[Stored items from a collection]
-- Opening Marker --

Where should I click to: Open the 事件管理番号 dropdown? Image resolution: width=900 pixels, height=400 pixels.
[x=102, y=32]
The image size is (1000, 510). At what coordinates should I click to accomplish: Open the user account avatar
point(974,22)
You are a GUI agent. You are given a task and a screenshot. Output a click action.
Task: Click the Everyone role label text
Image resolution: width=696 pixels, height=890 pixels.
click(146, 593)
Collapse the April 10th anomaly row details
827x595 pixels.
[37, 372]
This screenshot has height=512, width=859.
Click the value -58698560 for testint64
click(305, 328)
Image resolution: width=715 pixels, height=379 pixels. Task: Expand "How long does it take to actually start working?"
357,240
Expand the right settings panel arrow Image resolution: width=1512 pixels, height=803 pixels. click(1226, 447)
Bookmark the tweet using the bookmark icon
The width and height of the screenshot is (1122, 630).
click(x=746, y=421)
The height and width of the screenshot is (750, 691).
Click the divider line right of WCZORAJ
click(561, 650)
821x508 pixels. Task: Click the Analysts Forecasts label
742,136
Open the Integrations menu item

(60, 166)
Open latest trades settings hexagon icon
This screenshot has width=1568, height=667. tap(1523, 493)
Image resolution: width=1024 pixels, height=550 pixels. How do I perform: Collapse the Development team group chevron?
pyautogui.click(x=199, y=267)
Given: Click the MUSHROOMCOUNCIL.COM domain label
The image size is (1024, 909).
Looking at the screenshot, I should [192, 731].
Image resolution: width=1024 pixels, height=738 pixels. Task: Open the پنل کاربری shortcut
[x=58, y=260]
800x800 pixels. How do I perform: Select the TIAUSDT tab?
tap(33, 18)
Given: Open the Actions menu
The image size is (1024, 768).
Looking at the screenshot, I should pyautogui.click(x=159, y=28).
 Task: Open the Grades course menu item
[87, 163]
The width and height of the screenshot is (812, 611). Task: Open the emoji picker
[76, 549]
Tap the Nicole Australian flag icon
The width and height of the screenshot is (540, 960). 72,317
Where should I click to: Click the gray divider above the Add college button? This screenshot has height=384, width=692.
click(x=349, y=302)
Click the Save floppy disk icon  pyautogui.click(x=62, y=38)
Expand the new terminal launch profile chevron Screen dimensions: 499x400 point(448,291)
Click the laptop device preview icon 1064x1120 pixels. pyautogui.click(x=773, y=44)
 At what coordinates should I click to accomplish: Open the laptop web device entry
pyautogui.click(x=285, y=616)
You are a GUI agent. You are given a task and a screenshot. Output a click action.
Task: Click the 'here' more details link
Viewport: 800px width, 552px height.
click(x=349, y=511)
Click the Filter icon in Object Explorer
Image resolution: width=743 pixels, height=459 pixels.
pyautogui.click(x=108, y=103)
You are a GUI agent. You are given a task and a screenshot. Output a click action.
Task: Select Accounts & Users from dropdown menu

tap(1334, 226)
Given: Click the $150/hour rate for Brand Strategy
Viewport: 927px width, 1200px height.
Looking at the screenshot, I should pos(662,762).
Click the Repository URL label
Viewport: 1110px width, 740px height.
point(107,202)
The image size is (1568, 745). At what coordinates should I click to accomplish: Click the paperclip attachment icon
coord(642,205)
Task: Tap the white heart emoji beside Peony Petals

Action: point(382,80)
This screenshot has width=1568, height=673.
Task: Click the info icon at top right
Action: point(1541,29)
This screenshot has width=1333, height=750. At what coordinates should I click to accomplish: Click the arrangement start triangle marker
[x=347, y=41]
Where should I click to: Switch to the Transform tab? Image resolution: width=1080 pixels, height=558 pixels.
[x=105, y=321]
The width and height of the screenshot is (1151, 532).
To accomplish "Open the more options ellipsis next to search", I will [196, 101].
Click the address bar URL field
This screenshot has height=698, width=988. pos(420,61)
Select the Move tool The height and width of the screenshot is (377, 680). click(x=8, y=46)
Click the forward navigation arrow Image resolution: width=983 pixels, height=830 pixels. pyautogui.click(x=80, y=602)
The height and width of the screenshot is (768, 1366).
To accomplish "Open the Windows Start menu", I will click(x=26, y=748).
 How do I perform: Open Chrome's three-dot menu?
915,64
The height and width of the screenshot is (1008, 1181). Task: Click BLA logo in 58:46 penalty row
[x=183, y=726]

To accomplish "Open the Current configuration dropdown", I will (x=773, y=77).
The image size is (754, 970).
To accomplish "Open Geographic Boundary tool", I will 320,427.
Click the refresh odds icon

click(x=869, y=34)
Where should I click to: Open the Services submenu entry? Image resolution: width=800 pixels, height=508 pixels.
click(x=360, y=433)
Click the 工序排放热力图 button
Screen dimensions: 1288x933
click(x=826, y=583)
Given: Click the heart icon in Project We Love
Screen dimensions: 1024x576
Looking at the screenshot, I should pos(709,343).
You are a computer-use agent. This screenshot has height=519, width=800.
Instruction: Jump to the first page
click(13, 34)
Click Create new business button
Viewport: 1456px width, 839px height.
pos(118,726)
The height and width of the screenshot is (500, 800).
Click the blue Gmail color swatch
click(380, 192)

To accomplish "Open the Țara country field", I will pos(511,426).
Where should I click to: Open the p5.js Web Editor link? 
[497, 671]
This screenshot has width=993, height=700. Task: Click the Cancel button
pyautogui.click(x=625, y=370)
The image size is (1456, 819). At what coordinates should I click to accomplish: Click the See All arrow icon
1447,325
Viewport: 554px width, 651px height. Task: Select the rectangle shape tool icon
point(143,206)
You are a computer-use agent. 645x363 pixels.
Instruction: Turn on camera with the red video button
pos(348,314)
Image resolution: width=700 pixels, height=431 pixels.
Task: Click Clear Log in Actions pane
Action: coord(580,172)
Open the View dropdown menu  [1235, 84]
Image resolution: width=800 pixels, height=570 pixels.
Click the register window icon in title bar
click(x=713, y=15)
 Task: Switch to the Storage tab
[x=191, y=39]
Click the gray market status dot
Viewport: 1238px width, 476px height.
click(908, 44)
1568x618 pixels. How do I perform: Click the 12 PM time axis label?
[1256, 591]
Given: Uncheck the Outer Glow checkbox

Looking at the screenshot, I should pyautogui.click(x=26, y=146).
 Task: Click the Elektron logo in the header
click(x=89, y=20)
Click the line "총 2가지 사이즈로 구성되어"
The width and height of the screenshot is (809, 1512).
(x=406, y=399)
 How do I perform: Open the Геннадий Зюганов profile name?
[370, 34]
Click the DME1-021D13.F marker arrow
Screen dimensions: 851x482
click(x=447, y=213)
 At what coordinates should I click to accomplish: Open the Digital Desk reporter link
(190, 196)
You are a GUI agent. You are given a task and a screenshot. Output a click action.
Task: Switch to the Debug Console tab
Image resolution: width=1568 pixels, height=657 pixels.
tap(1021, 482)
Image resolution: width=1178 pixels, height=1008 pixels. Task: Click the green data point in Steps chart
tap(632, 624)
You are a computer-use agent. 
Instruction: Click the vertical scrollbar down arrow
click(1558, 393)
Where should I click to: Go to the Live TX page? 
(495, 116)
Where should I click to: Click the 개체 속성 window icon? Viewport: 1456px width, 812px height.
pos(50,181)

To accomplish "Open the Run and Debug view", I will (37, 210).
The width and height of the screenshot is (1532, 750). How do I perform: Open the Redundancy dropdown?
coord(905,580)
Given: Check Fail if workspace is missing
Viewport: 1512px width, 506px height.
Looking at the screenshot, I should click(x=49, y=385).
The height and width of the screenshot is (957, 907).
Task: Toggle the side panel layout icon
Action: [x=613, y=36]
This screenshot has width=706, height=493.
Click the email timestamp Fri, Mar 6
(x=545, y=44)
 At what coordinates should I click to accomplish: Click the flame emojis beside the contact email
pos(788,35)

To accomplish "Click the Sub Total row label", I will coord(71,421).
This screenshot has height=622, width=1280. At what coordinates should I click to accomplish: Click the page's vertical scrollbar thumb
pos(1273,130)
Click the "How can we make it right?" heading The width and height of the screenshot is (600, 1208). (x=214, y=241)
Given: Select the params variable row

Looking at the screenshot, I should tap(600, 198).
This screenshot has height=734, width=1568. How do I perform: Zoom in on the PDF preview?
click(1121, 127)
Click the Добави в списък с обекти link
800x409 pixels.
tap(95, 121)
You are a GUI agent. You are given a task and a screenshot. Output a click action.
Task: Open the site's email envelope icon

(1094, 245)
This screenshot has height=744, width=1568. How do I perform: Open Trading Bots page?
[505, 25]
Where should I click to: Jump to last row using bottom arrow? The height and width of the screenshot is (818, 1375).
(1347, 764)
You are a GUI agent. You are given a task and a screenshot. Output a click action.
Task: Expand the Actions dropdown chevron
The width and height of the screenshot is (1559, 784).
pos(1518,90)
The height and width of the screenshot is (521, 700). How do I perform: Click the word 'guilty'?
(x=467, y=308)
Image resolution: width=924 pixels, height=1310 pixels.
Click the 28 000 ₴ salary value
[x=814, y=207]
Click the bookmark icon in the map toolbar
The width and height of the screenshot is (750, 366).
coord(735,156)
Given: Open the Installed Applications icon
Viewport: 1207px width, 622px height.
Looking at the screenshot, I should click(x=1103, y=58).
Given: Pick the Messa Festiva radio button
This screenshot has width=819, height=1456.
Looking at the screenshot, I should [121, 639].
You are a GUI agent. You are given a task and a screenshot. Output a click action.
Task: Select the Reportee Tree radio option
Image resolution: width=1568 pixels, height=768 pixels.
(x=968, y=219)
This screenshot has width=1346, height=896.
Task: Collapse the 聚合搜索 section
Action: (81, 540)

-- Closing Marker --

■ **Exercise**: Your answer should be exactly the lines of the data above, from the first through the line containing "Given: Click the MUSHROOMCOUNCIL.COM".

■ **Answer space**:
Where should I click to: Open the 事件管理番号 dropdown? Image resolution: width=900 pixels, height=400 pixels.
[x=102, y=32]
The image size is (1000, 510). At what coordinates should I click to accomplish: Open the user account avatar
point(974,22)
You are a GUI agent. You are given a task and a screenshot. Output a click action.
Task: Click the Everyone role label text
Image resolution: width=696 pixels, height=890 pixels.
click(146, 593)
Collapse the April 10th anomaly row details
827x595 pixels.
[37, 372]
This screenshot has height=512, width=859.
Click the value -58698560 for testint64
click(305, 328)
Image resolution: width=715 pixels, height=379 pixels. Task: Expand "How long does it take to actually start working?"
357,240
Expand the right settings panel arrow Image resolution: width=1512 pixels, height=803 pixels. click(1226, 447)
Bookmark the tweet using the bookmark icon
The width and height of the screenshot is (1122, 630).
click(x=746, y=421)
The height and width of the screenshot is (750, 691).
Click the divider line right of WCZORAJ
click(561, 650)
821x508 pixels. Task: Click the Analysts Forecasts label
742,136
Open the Integrations menu item

(60, 166)
Open latest trades settings hexagon icon
This screenshot has width=1568, height=667. tap(1523, 493)
Image resolution: width=1024 pixels, height=550 pixels. How do I perform: Collapse the Development team group chevron?
pyautogui.click(x=199, y=267)
Given: Click the MUSHROOMCOUNCIL.COM domain label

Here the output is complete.